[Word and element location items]
---
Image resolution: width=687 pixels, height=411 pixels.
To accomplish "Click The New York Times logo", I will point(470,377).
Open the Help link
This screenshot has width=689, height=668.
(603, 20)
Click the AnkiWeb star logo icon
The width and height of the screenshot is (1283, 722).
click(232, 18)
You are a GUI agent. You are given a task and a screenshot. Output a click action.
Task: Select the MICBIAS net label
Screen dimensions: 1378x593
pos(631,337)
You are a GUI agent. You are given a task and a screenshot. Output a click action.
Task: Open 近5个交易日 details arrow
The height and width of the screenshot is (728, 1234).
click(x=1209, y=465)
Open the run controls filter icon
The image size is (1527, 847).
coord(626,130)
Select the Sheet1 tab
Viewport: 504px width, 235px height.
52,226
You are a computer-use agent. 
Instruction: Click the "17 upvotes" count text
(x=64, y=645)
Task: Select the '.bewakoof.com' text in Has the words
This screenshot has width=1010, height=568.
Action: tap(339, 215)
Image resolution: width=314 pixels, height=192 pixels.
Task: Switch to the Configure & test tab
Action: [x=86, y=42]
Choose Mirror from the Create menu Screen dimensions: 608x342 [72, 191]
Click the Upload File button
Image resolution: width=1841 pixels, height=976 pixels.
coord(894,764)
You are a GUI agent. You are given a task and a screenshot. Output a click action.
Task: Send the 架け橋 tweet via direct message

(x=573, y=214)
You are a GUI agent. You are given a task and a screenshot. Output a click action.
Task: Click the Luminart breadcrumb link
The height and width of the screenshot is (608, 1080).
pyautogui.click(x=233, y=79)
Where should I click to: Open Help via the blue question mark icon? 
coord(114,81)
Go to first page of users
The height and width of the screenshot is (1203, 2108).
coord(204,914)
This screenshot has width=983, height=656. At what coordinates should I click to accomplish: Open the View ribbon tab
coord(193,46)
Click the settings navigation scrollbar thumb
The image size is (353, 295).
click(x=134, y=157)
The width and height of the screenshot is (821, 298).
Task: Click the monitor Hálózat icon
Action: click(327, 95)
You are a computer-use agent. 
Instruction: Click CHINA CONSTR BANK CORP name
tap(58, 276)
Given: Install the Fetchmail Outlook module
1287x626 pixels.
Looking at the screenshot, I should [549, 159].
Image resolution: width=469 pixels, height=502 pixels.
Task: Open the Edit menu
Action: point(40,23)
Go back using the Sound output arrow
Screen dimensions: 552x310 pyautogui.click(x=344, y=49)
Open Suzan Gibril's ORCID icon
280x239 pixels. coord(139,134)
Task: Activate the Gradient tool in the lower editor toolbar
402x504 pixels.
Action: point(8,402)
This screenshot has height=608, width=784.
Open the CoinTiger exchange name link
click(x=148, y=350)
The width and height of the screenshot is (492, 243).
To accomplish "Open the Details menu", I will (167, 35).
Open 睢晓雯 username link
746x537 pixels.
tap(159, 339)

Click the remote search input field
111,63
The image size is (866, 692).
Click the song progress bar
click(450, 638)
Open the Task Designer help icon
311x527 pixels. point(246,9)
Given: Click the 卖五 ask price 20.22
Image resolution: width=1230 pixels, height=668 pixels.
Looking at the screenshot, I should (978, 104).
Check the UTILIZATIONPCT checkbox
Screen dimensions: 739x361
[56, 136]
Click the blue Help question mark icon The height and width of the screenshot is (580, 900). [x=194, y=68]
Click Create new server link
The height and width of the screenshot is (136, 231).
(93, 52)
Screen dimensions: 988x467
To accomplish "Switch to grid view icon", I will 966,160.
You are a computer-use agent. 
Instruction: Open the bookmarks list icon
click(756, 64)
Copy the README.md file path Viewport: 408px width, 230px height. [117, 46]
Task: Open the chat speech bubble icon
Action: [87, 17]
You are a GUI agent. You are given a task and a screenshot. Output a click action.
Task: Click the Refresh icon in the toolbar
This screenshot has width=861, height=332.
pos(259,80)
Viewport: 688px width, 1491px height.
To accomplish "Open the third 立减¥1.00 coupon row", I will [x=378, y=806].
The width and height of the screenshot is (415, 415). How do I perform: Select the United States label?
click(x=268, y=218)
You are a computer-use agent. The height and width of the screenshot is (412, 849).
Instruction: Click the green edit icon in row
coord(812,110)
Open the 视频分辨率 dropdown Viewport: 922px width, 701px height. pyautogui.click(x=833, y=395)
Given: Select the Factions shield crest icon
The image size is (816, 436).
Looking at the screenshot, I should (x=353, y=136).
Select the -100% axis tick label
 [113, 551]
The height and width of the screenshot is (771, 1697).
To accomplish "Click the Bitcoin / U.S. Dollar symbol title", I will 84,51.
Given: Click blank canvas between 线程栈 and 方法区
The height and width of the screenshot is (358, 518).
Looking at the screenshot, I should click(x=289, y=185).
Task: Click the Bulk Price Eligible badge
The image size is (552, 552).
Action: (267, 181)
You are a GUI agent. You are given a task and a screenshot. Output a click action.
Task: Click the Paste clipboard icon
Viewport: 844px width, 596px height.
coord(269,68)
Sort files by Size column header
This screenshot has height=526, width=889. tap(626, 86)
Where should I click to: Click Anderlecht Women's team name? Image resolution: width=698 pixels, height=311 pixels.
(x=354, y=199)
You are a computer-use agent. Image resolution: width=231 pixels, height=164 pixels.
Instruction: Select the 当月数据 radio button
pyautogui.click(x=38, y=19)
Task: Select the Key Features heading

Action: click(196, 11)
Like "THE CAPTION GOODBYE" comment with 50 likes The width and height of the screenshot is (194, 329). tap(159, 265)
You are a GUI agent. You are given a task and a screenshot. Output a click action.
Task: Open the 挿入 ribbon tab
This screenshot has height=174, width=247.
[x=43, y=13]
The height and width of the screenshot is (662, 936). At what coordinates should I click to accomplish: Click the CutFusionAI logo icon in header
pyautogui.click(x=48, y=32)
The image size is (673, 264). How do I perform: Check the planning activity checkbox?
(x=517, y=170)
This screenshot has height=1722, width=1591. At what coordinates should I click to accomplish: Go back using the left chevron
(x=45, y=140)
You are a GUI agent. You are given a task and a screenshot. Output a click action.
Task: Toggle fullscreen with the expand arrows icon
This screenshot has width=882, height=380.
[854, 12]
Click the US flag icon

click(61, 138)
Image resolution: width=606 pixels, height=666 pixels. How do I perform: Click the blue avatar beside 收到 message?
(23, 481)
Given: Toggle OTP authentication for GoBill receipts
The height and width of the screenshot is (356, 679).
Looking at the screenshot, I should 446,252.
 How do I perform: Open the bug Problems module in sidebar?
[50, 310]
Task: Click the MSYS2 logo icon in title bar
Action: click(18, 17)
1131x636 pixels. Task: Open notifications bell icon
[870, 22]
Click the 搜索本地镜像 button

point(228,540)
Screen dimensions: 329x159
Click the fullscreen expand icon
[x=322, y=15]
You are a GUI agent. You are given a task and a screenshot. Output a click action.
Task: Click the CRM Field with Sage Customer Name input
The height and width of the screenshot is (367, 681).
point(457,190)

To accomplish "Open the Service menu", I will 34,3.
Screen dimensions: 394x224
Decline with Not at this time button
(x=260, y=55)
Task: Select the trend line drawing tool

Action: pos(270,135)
---
Print every one of the items above verbatim, with no changes.

Image resolution: width=687 pixels, height=411 pixels.
To accomplish "Click The New York Times logo", I will point(470,377).
Open the Help link
This screenshot has width=689, height=668.
(603, 20)
Click the AnkiWeb star logo icon
The width and height of the screenshot is (1283, 722).
click(232, 18)
You are a GUI agent. You are given a task and a screenshot. Output a click action.
Task: Select the MICBIAS net label
Screen dimensions: 1378x593
pos(631,337)
You are a GUI agent. You are given a task and a screenshot. Output a click action.
Task: Open 近5个交易日 details arrow
The height and width of the screenshot is (728, 1234).
click(x=1209, y=465)
Open the run controls filter icon
The image size is (1527, 847).
coord(626,130)
Select the Sheet1 tab
Viewport: 504px width, 235px height.
52,226
You are a computer-use agent. 
Instruction: Click the "17 upvotes" count text
(x=64, y=645)
Task: Select the '.bewakoof.com' text in Has the words
This screenshot has width=1010, height=568.
Action: tap(339, 215)
Image resolution: width=314 pixels, height=192 pixels.
Task: Switch to the Configure & test tab
Action: [x=86, y=42]
Choose Mirror from the Create menu Screen dimensions: 608x342 [72, 191]
Click the Upload File button
Image resolution: width=1841 pixels, height=976 pixels.
coord(894,764)
You are a GUI agent. You are given a task and a screenshot. Output a click action.
Task: Send the 架け橋 tweet via direct message

(x=573, y=214)
You are a GUI agent. You are given a task and a screenshot. Output a click action.
Task: Click the Luminart breadcrumb link
The height and width of the screenshot is (608, 1080).
pyautogui.click(x=233, y=79)
Where should I click to: Open Help via the blue question mark icon? 
coord(114,81)
Go to first page of users
The height and width of the screenshot is (1203, 2108).
coord(204,914)
This screenshot has width=983, height=656. At what coordinates should I click to accomplish: Open the View ribbon tab
coord(193,46)
Click the settings navigation scrollbar thumb
The image size is (353, 295).
click(x=134, y=157)
The width and height of the screenshot is (821, 298).
Task: Click the monitor Hálózat icon
Action: click(327, 95)
You are a computer-use agent. 
Instruction: Click CHINA CONSTR BANK CORP name
tap(58, 276)
Given: Install the Fetchmail Outlook module
1287x626 pixels.
Looking at the screenshot, I should [549, 159].
Image resolution: width=469 pixels, height=502 pixels.
Task: Open the Edit menu
Action: point(40,23)
Go back using the Sound output arrow
Screen dimensions: 552x310 pyautogui.click(x=344, y=49)
Open Suzan Gibril's ORCID icon
280x239 pixels. coord(139,134)
Task: Activate the Gradient tool in the lower editor toolbar
402x504 pixels.
Action: point(8,402)
This screenshot has height=608, width=784.
Open the CoinTiger exchange name link
click(x=148, y=350)
The width and height of the screenshot is (492, 243).
To accomplish "Open the Details menu", I will (167, 35).
Open 睢晓雯 username link
746x537 pixels.
tap(159, 339)

Click the remote search input field
111,63
The image size is (866, 692).
Click the song progress bar
click(450, 638)
Open the Task Designer help icon
311x527 pixels. point(246,9)
Given: Click the 卖五 ask price 20.22
Image resolution: width=1230 pixels, height=668 pixels.
Looking at the screenshot, I should (978, 104).
Check the UTILIZATIONPCT checkbox
Screen dimensions: 739x361
[56, 136]
Click the blue Help question mark icon The height and width of the screenshot is (580, 900). [x=194, y=68]
Click Create new server link
The height and width of the screenshot is (136, 231).
(93, 52)
Screen dimensions: 988x467
To accomplish "Switch to grid view icon", I will 966,160.
You are a computer-use agent. 
Instruction: Open the bookmarks list icon
click(756, 64)
Copy the README.md file path Viewport: 408px width, 230px height. [117, 46]
Task: Open the chat speech bubble icon
Action: [87, 17]
You are a GUI agent. You are given a task and a screenshot. Output a click action.
Task: Click the Refresh icon in the toolbar
This screenshot has width=861, height=332.
pos(259,80)
Viewport: 688px width, 1491px height.
To accomplish "Open the third 立减¥1.00 coupon row", I will [x=378, y=806].
The width and height of the screenshot is (415, 415). How do I perform: Select the United States label?
click(x=268, y=218)
You are a computer-use agent. The height and width of the screenshot is (412, 849).
Instruction: Click the green edit icon in row
coord(812,110)
Open the 视频分辨率 dropdown Viewport: 922px width, 701px height. pyautogui.click(x=833, y=395)
Given: Select the Factions shield crest icon
The image size is (816, 436).
Looking at the screenshot, I should (x=353, y=136).
Select the -100% axis tick label
 [113, 551]
The height and width of the screenshot is (771, 1697).
To accomplish "Click the Bitcoin / U.S. Dollar symbol title", I will 84,51.
Given: Click blank canvas between 线程栈 and 方法区
The height and width of the screenshot is (358, 518).
Looking at the screenshot, I should click(x=289, y=185).
Task: Click the Bulk Price Eligible badge
The image size is (552, 552).
Action: (267, 181)
You are a GUI agent. You are given a task and a screenshot. Output a click action.
Task: Click the Paste clipboard icon
Viewport: 844px width, 596px height.
coord(269,68)
Sort files by Size column header
This screenshot has height=526, width=889. tap(626, 86)
Where should I click to: Click Anderlecht Women's team name? Image resolution: width=698 pixels, height=311 pixels.
(x=354, y=199)
You are a computer-use agent. Image resolution: width=231 pixels, height=164 pixels.
Instruction: Select the 当月数据 radio button
pyautogui.click(x=38, y=19)
Task: Select the Key Features heading

Action: click(196, 11)
Like "THE CAPTION GOODBYE" comment with 50 likes The width and height of the screenshot is (194, 329). tap(159, 265)
You are a GUI agent. You are given a task and a screenshot. Output a click action.
Task: Open the 挿入 ribbon tab
This screenshot has height=174, width=247.
[x=43, y=13]
The height and width of the screenshot is (662, 936). At what coordinates should I click to accomplish: Click the CutFusionAI logo icon in header
pyautogui.click(x=48, y=32)
The image size is (673, 264). How do I perform: Check the planning activity checkbox?
(x=517, y=170)
This screenshot has height=1722, width=1591. At what coordinates should I click to accomplish: Go back using the left chevron
(x=45, y=140)
You are a GUI agent. You are given a task and a screenshot. Output a click action.
Task: Toggle fullscreen with the expand arrows icon
This screenshot has width=882, height=380.
[854, 12]
Click the US flag icon

click(61, 138)
Image resolution: width=606 pixels, height=666 pixels. How do I perform: Click the blue avatar beside 收到 message?
(23, 481)
Given: Toggle OTP authentication for GoBill receipts
The height and width of the screenshot is (356, 679).
Looking at the screenshot, I should 446,252.
 How do I perform: Open the bug Problems module in sidebar?
[50, 310]
Task: Click the MSYS2 logo icon in title bar
Action: click(18, 17)
1131x636 pixels. Task: Open notifications bell icon
[870, 22]
Click the 搜索本地镜像 button

point(228,540)
Screen dimensions: 329x159
Click the fullscreen expand icon
[x=322, y=15]
You are a GUI agent. You are given a task and a screenshot. Output a click action.
Task: Click the CRM Field with Sage Customer Name input
The height and width of the screenshot is (367, 681).
point(457,190)

To accomplish "Open the Service menu", I will 34,3.
Screen dimensions: 394x224
Decline with Not at this time button
(x=260, y=55)
Task: Select the trend line drawing tool

Action: pos(270,135)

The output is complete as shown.